Tanto Risso como Mercedes Cunha, militante de la Red Nacional de Sitios de Memoria e integrante de los colectivos de memorias adolescentes del terrorismo de Estado, afirman que la intervención del director Pereyra buscó obturar –de facto– el diálogo de aquellos adolescentes con los actuales. «En la página de la UTU no figura nada respecto de la historia de este lugar, más allá de lo que sucedió durante el terrorismo de Estado, el edificio se inauguró como cárcel para niños en 1929. Seguramente fue la primera institución pública que estuvo en este barrio.»
CRIMINALIZADOS
Entre la brizna de la lluvia que acompañó el evento del sábado 13, Genaro Ribero entrecierra los ojos detrás de los lentes para responder que no, que Euskal Erría no estaba y que nomás había un descampado barroso cuando lo trajeron detenido en 1975, con 14 años, después de pasar por la Seccional 10 de Policía, por el Departamento VI y por el fichaje de inteligencia. Fue el 5 de febrero de 1975, tras haber salido con unas brigadas de otros jóvenes como él, por la noche, a volantear y colocar pasacalles por el aniversario del Frente Amplio.

• • • • •

**Instrucciones:**
(A) Transcribe del texto de referencia, sin ningún cambio, el tramo que comienza en las palabras "CRIMINALIZADOS" y termina después de "del Frente Amplio.".
(B) Responde según el texto de referencia:
(i) ¿En qué año se inauguró el edificio como cárcel para niños?
(ii) ¿Qué edad tenía Genaro Ribero cuando lo trajeron detenido?
(iii) ¿De quién era el aniversario por el que los jóvenes salieron a volantear y colocar pasacalles?
(C) Enumera todas las personas que se mencionan por su nombre en el texto de referencia.

• • • • •

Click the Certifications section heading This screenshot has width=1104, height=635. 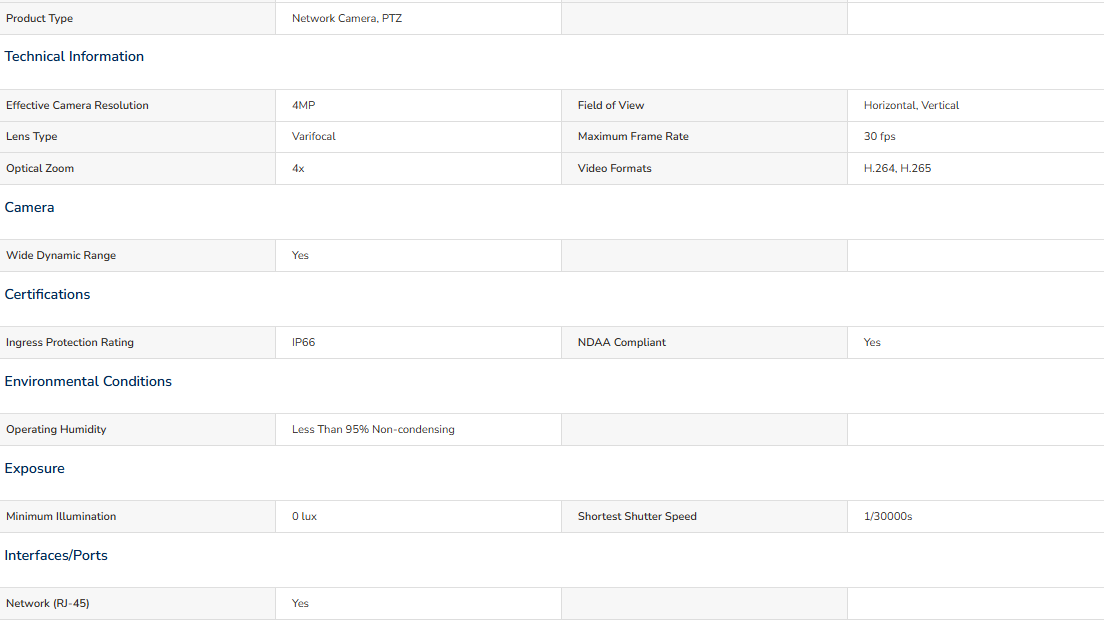47,294
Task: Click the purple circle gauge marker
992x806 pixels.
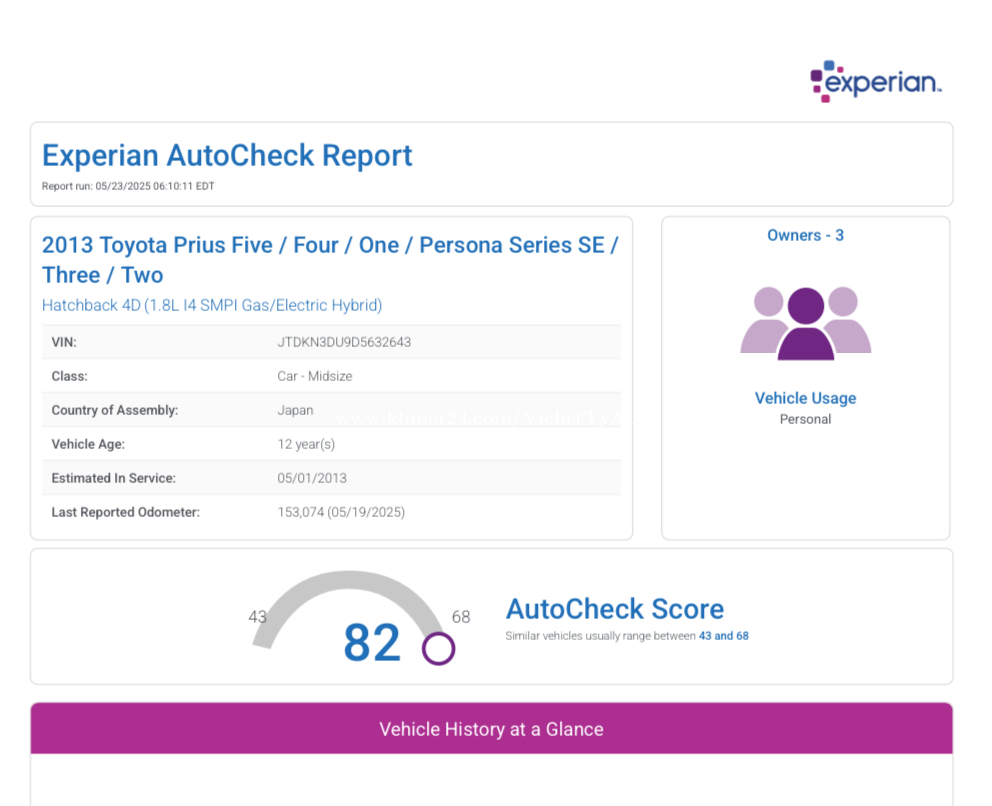Action: (438, 648)
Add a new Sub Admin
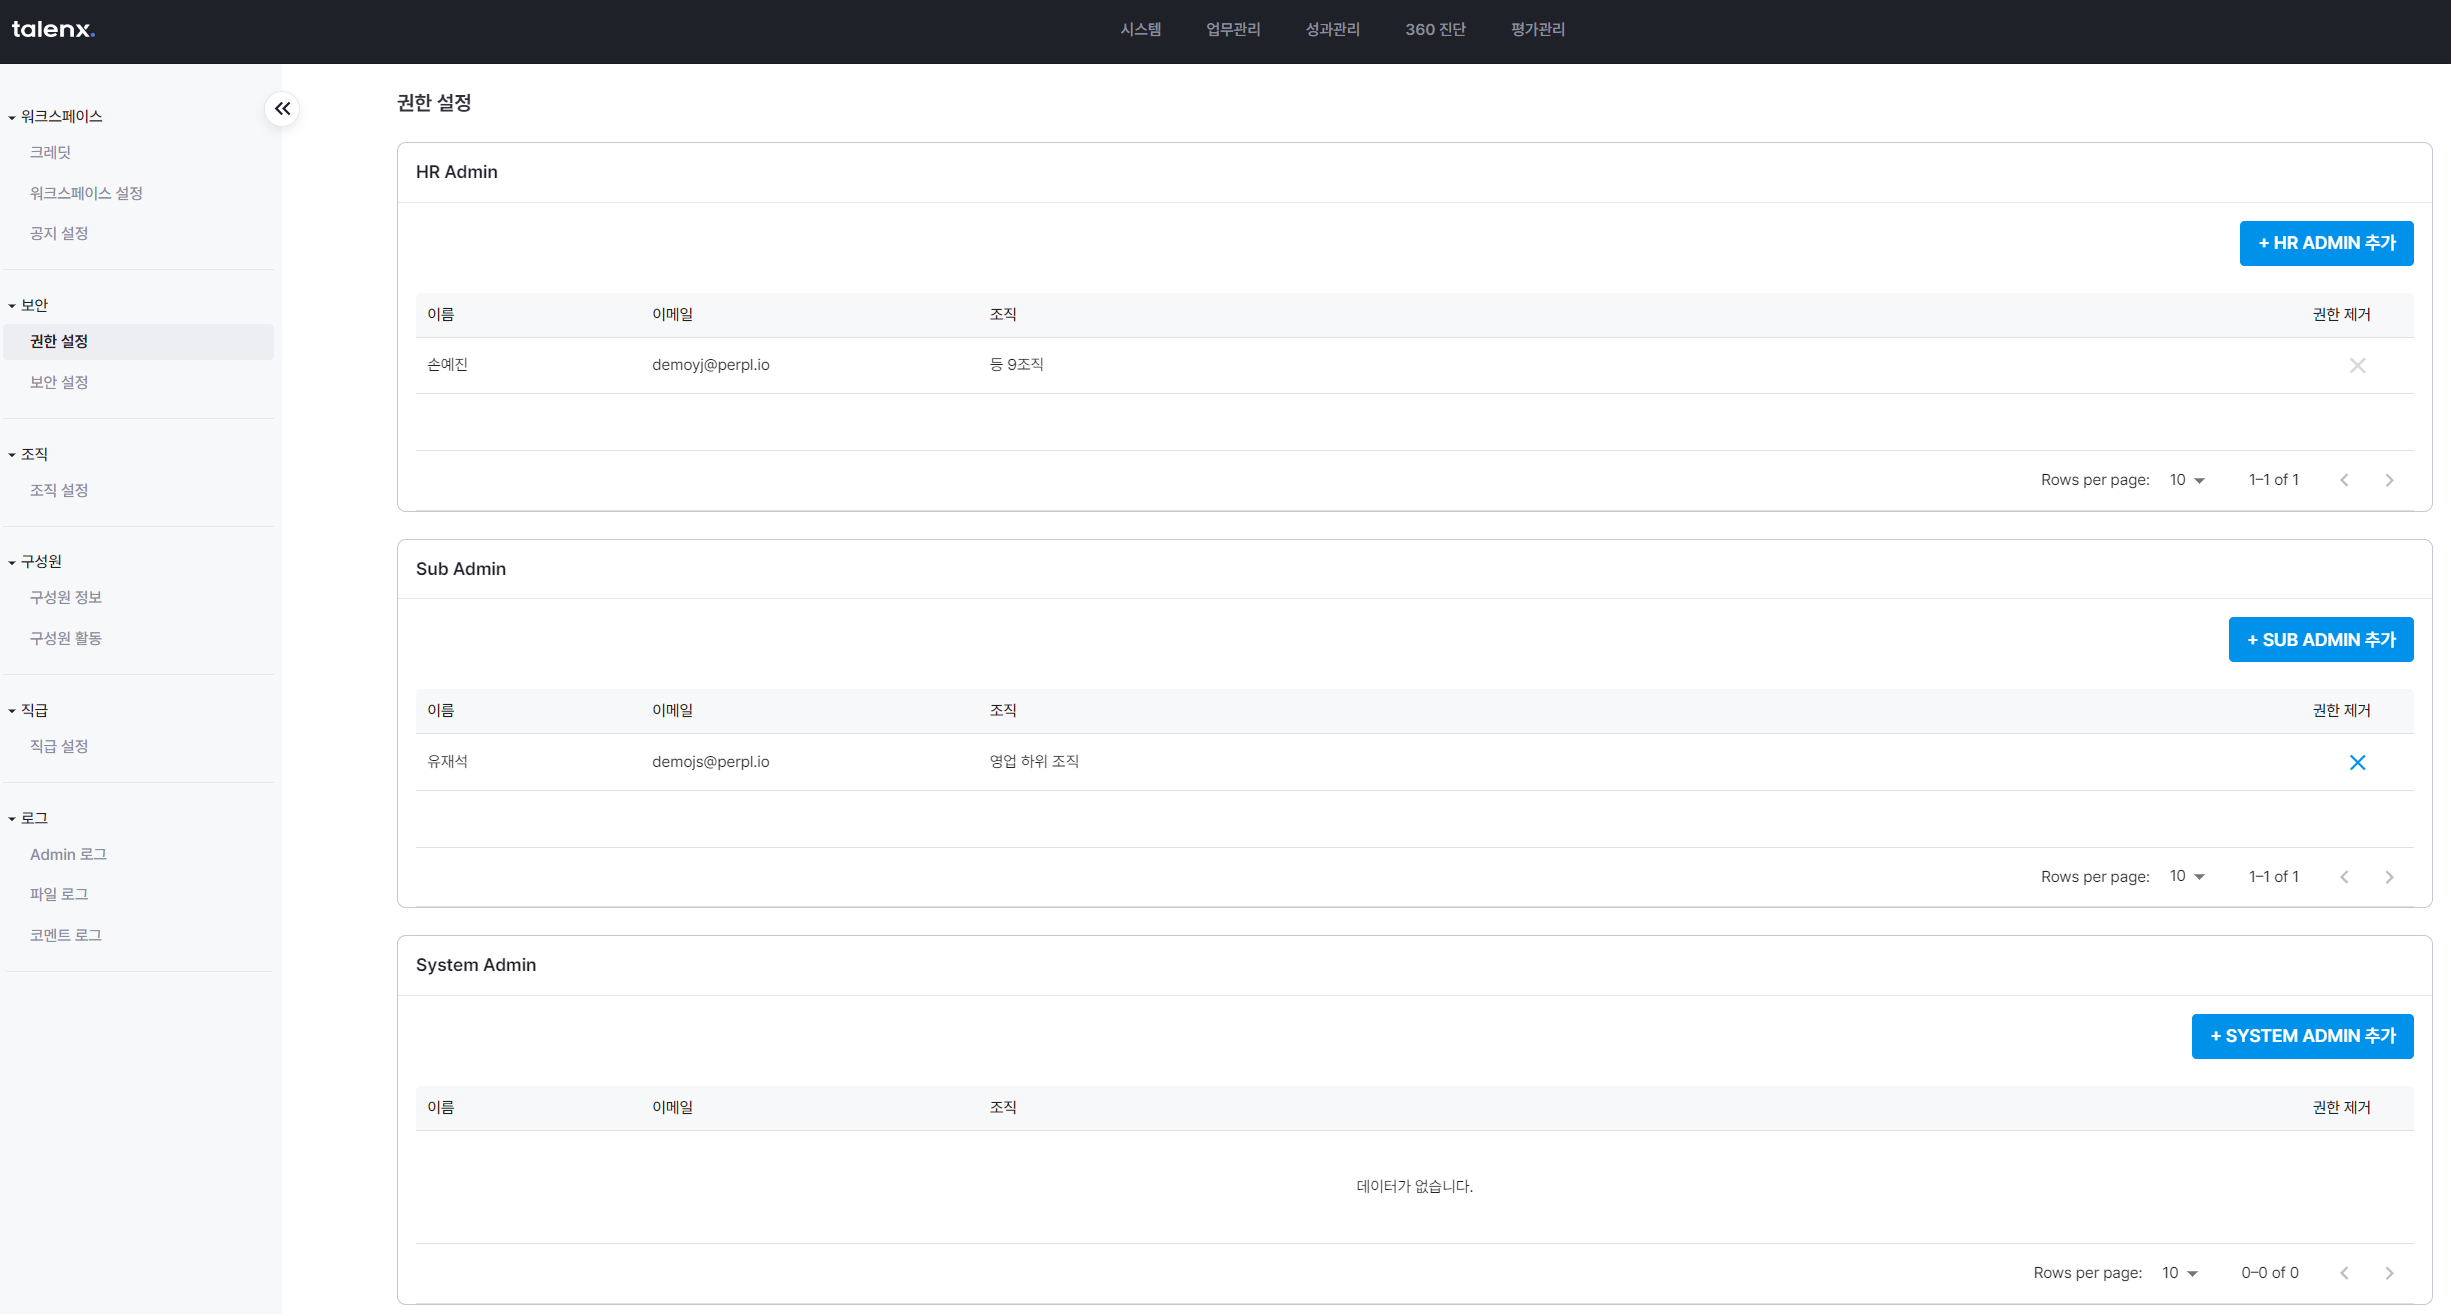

• • • • •

**Respuestas:**
(A)
CRIMINALIZADOS
Entre la brizna de la lluvia que acompañó el evento del sábado 13, Genaro Ribero entrecierra los ojos detrás de los lentes para responder que no, que Euskal Erría no estaba y que nomás había un descampado barroso cuando lo trajeron detenido en 1975, con 14 años, después de pasar por la Seccional 10 de Policía, por el Departamento VI y por el fichaje de inteligencia. Fue el 5 de febrero de 1975, tras haber salido con unas brigadas de otros jóvenes como él, por la noche, a volantear y colocar pasacalles por el aniversario del Frente Amplio.

(B)
(i) En 1929.
(ii) 14 años.
(iii) Del Frente Amplio.

(C) Risso, Mercedes Cunha, Pereyra, Genaro Ribero